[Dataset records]
*****
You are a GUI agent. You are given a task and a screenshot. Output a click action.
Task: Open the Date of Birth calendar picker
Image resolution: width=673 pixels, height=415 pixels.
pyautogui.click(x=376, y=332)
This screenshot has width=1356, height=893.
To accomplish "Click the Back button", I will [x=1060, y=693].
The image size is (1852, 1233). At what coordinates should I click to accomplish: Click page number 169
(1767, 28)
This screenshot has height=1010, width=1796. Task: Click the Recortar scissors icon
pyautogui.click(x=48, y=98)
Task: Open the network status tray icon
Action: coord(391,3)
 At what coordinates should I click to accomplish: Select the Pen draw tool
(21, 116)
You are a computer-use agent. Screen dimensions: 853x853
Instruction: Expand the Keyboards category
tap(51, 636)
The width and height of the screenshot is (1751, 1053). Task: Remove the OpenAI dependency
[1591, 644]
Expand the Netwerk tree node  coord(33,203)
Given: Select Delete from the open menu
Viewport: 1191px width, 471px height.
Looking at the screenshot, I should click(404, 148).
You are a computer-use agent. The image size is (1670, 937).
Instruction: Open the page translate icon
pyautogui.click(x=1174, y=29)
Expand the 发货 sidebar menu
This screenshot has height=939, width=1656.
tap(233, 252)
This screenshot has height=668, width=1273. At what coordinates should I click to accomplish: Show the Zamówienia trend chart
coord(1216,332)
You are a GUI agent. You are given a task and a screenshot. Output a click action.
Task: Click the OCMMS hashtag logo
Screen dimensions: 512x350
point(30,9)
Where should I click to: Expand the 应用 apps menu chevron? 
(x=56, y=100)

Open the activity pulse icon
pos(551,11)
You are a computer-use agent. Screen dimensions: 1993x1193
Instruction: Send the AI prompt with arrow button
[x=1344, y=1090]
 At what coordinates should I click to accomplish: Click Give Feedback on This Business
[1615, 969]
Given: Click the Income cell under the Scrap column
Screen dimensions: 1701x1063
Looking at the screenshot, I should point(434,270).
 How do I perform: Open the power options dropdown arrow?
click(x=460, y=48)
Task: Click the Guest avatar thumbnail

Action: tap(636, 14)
*****
Directions |
Where a line above contains the string "agent", copy that line.

Your response |
You are a GUI agent. You are given a task and a screenshot. Output a click action.
You are a computer-use agent. Screen dimensions: 853x853
You are a computer-use agent. The image size is (1670, 937).
You are a GUI agent. You are given a task and a screenshot. Output a click action.
You are a computer-use agent. Screen dimensions: 1993x1193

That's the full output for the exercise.